Safety of hormonal replacement therapy and oral contraceptives in systemic lupus erythematosus: a systematic review and meta-analysis

• Published in: PloS one Vol. 9; no. 8; p. e104303
• Main Authors: Rojas-Villarraga, Adriana, Torres-Gonzalez, July-Vianneth, Ruiz-Sternberg, Ángela-María
• Format: Journal Article
• Language: English
• Published: United States Public Library of Science 19.08.2014; Public Library of Science (PLoS)

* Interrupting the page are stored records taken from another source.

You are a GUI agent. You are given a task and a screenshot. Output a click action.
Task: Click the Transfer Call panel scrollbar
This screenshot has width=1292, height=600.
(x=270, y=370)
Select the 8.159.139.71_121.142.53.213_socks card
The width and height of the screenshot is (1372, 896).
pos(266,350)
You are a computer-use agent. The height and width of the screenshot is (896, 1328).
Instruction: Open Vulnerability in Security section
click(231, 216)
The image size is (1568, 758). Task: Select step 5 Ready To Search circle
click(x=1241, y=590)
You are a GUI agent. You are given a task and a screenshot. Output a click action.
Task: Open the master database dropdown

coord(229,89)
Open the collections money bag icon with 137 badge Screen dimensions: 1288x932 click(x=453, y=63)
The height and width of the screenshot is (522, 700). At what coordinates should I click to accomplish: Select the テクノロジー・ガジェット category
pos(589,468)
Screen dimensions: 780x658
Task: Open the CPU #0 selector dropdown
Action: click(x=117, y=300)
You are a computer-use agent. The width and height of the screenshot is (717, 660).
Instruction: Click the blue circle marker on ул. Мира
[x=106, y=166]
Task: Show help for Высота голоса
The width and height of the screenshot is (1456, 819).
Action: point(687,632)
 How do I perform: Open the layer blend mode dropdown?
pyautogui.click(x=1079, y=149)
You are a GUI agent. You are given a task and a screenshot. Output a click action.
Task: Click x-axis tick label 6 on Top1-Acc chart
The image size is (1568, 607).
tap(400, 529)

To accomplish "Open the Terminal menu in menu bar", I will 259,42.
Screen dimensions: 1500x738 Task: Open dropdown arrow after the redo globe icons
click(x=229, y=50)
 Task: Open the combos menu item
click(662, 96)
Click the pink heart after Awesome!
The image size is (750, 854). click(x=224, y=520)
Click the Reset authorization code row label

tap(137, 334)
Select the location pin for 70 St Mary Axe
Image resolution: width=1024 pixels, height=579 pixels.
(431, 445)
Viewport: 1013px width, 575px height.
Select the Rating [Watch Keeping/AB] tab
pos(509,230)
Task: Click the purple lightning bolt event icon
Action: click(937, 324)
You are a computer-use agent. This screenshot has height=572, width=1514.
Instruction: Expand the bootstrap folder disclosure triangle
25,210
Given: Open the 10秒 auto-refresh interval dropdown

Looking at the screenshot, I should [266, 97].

• Subjects: Adult; Analysis; Antibodies; Antiphospholipid antibodies; Autoimmune diseases; Biology and Life Sciences; Case-Control Studies; Chronic conditions; Comparative studies; Contraceptives; Contraceptives, Oral - administration & dosage; Estrogen; Estrogen Replacement Therapy; Estrogens; Estrogens - therapeutic use; Exposure; Female; Health risk assessment; Hormone replacement therapy; Hormone therapy; Hormones; Humans; Infertility, Female - drug therapy; Infertility, Female - pathology; Lupus; Lupus Erythematosus, Systemic - chemically induced; Lupus Erythematosus, Systemic - drug therapy; Lupus Erythematosus, Systemic - pathology; Medicine and Health Sciences; Meta-analysis; Middle Aged; Odds Ratio; Oral contraceptives; Prospective Studies; Research and Analysis Methods; Retrospective Studies; Risk; Risk analysis; Risk factors; Safety and security measures; Sex hormones; Systematic review; Systemic lupus erythematosus; Therapy; Thromboembolism; Womens health; Colombia
• ISSN: 1932-6203; 1932-6203
• DOI: 10.1371/journal.pone.0104303

There is conflicting data regarding exogenous sex hormones [oral contraceptives (OC) and hormonal replacement therapy (HRT)] exposure and different outcomes on Systemic Lupus Erythematosus (SLE). The aim of this work is to determine, through a systematic review and meta-analysis the risks associated with estrogen use for women with SLE as well as the association of estrogen with developing SLE. MEDLINE, EMBASE, SciElo, BIREME and the Cochrane library (1982 to July 2012), were databases from which were selected and reviewed (PRISMA guidelines) randomized controlled trials, cross-sectional, case-control and prospective or retrospective nonrandomized, comparative studies without language restrictions. Those were evaluated by two investigators who extracted information on study characteristics, outcomes of interest, risk of bias and summarized strength of evidence. A total of 6,879 articles were identified; 20 full-text articles were included. Thirty-two meta-analyses were developed. A significant association between HRT exposure (Random model) and an increased risk of developing SLE was found (Rate Ratio: 1.96; 95%-CI: 1.51-2.56; P-value<0.001). One of eleven meta-analyses evaluating the risk for SLE associated with OC exposure had a marginally significant result. There were no associations between HRT or OC exposure and specific outcomes of SLE. It was not always possible to Meta-analyze all the available data. There was a wide heterogeneity of SLE outcome measurements and estrogen therapy administration. An association between HRT exposure and SLE causality was observed. No association was found when analyzing the risk for SLE among OC users, however since women with high disease activity/Thromboses or antiphospholipid-antibodies were excluded from most of the studies, caution should be exercised in interpreting the present results. To identify risk factors that predispose healthy individuals to the development of SLE who are planning to start HRT or OC is suggested.